The screenshot, as an artistic work, may be the ‘intellectual property’ of Robert Luxemburg, but, as a piece of software, inherits the free software license.
So on the one hand the screenshot is a circumvention device exploiting the structural flaws in the concept of ‘intellectual property’; on the other hand it is a highly complex, almost labyrinthine and conceptual piece of art.

There isn’t a long history in crime as art, maybe the Russian Alexander Brener can be named as one of its ancestors.  His spraying of a green dollar sign on Kasimir Malevich’s painting Suprematism’ and adjacent hunger strike were aiming at fighting art as commodity.

Though media art in big parts opposes the traditional art market and the common notion of art indirectly, there are only few examples of direct fight against the art system.
Instead the hack of legality in media art takes place in various juridical grey zones.

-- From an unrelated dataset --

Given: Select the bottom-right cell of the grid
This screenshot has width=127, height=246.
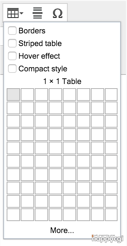Looking at the screenshot, I should [x=111, y=215].
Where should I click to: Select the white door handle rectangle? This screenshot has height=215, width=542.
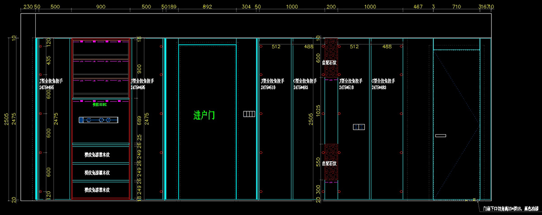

I would like to give two more examples of hacking legal borders:

RE-CODE.COM was a free web service that allowed its customers to share product information and create barcodes that can be printed and used to re-code items in stores by placing new labels over existing barcodes to set a lower price.  RE-CODE.COM at its core was a shared database, update able by customers.

It was meant so be a satire and a mockery of the website PRICELINE.COM, made to look nearly identical to its counterpart that uses as they call it “revolutionary” advertising approach to entice people to name their own price for goods and services.

After going live on March 12th, 2003, the RE-CODE.com web site went unnoticed for close to 10 days when suddenly it began receiving attention. The project was presented on March 23 at the Museum of Contemporary Arts in Chicago. On April 10th, RE-CODE.com received a cease and desist letter from attorneys representing the world’s largest retail employer, Wal-Mart.
The video shows an extract of the project’s documentation by the authors that was made after the website was taken down.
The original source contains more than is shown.